— BEGIN DATA EXTRACT —

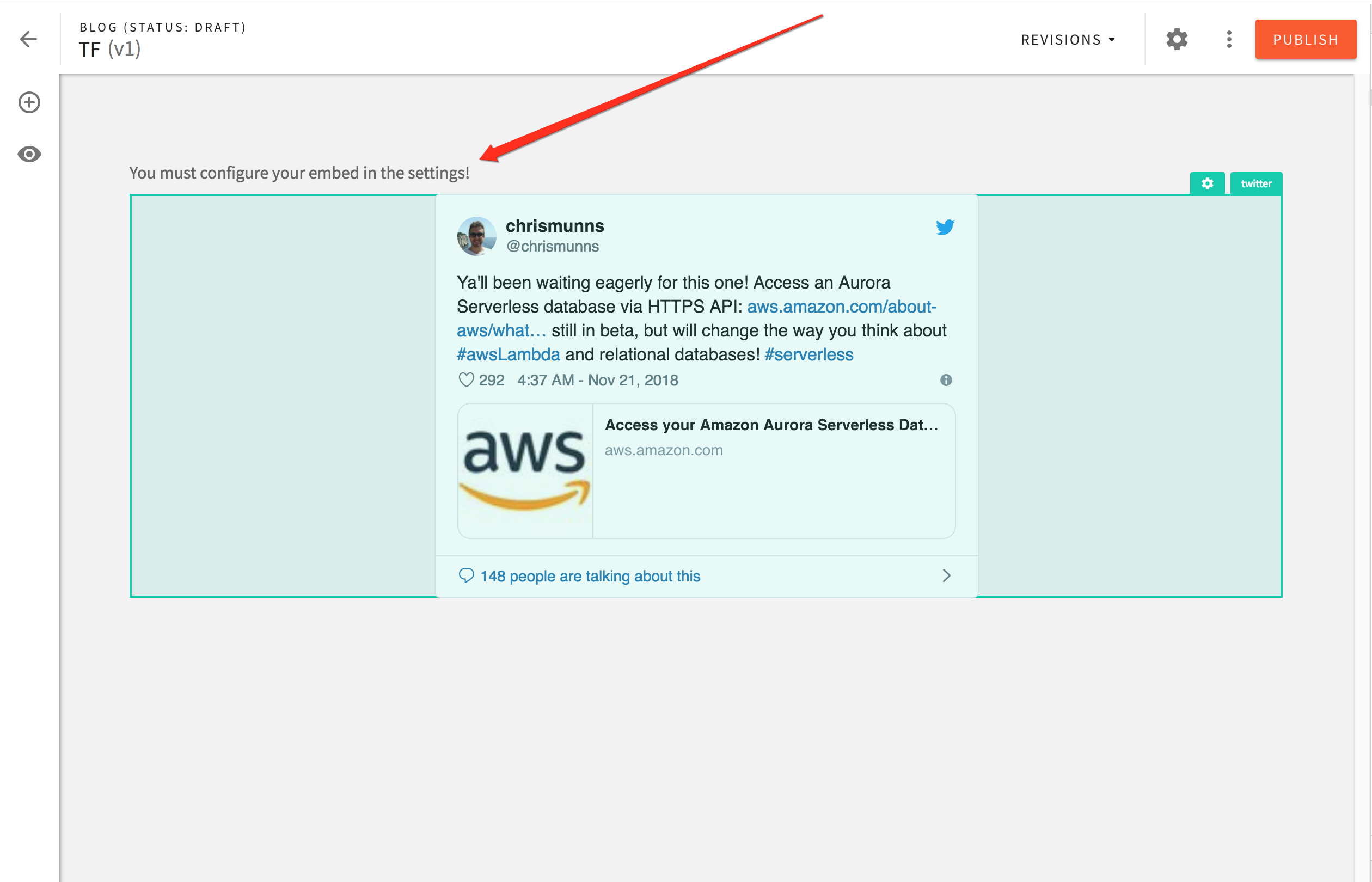This screenshot has width=1372, height=882.
Task: Open the #awsLambda hashtag link
Action: pyautogui.click(x=508, y=354)
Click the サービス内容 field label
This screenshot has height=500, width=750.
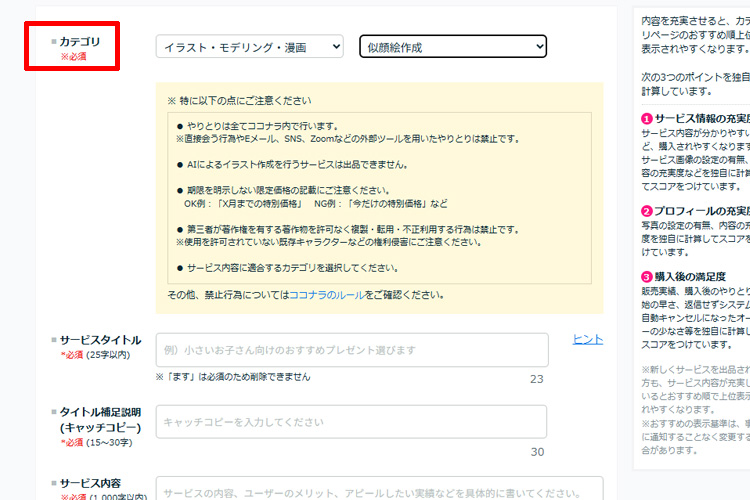(94, 482)
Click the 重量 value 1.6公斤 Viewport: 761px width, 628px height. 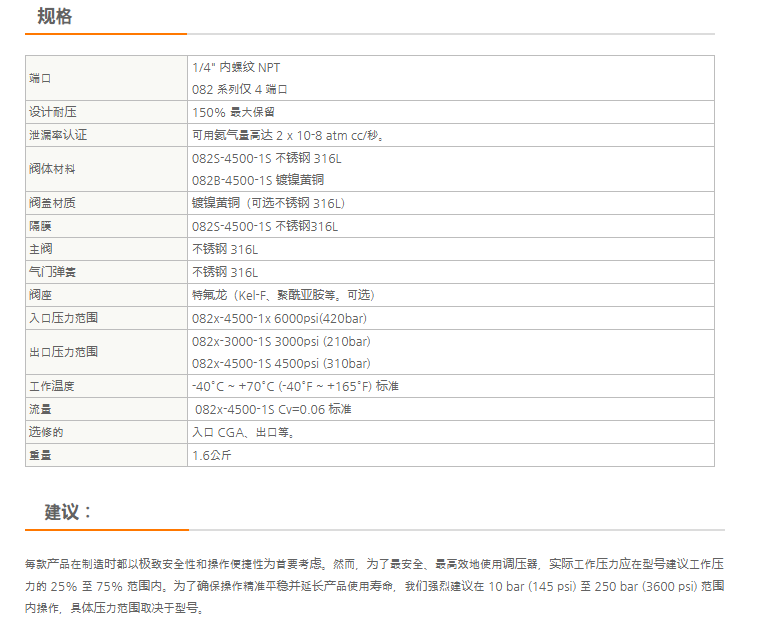212,455
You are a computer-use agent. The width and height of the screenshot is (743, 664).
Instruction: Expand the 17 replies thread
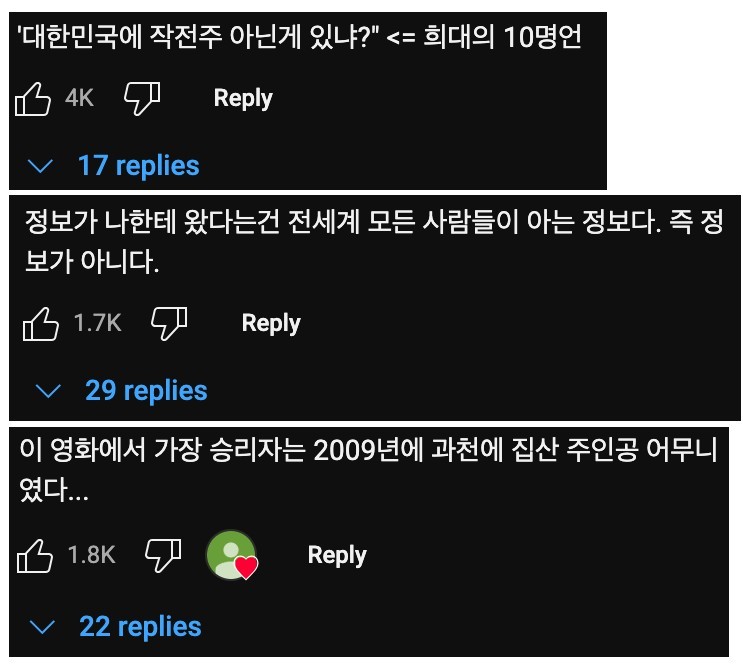138,165
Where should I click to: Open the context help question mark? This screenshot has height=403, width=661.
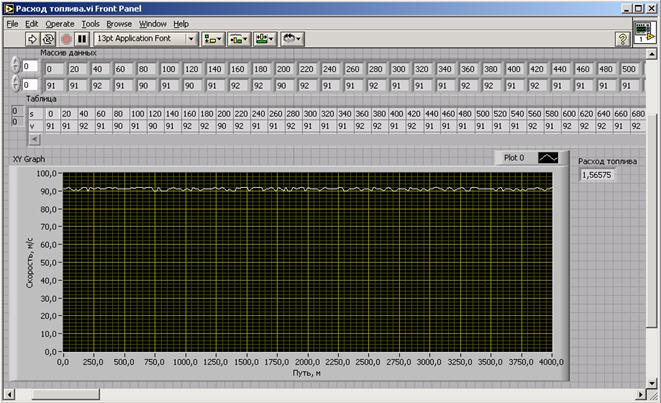(x=622, y=39)
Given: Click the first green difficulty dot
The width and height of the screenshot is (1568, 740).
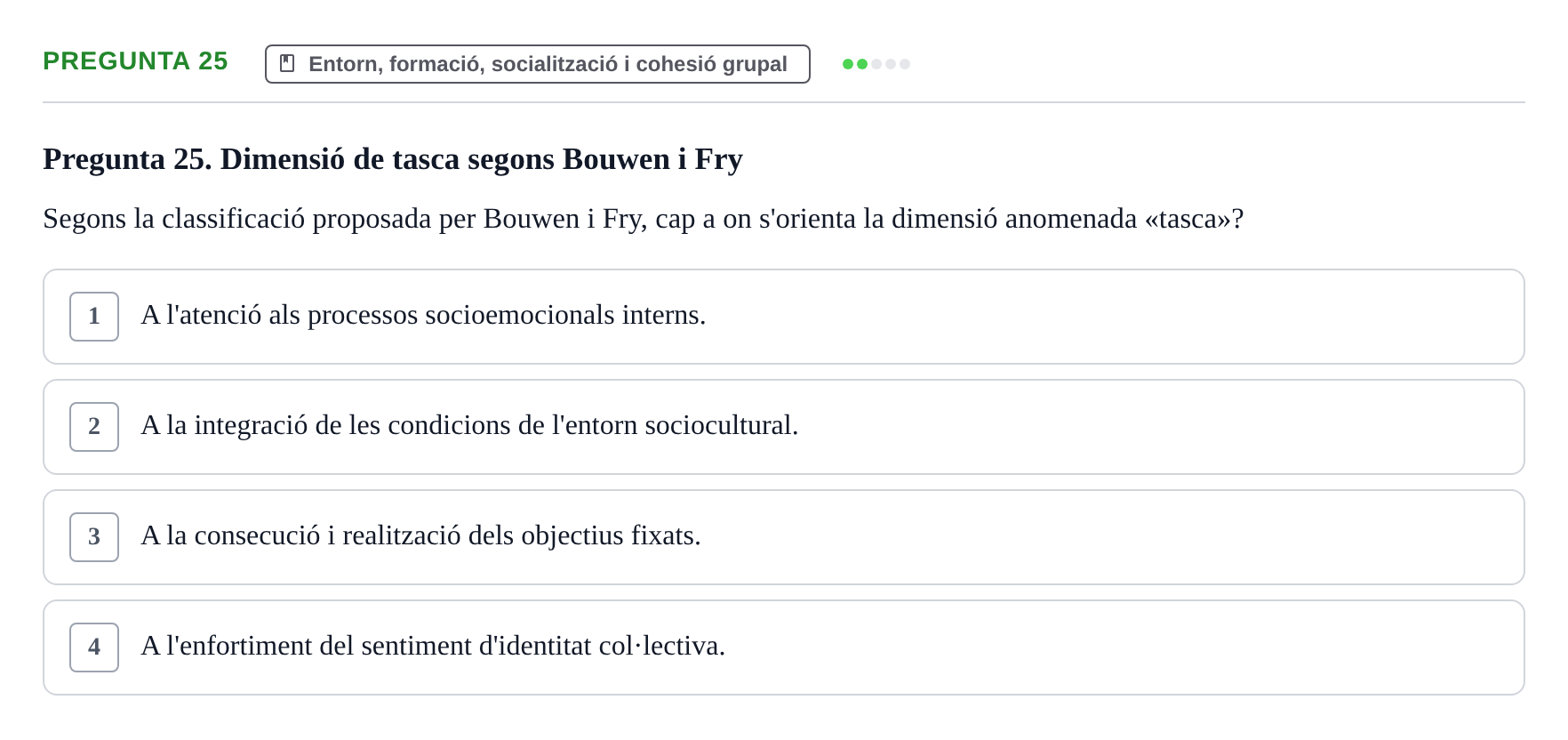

— END DATA EXTRACT —

◆ WORK TO COMPLETE ◆
Quote the listing word for word, starting at the line containing "Where should I" and continuing through the end of the listing. Omit the pictures.

◆ SOLUTION FOR THIS EXERCISE ◆
Where should I click to: Open the context help question mark? This screenshot has height=403, width=661.
(x=622, y=39)
Given: Click the first green difficulty dot
The width and height of the screenshot is (1568, 740).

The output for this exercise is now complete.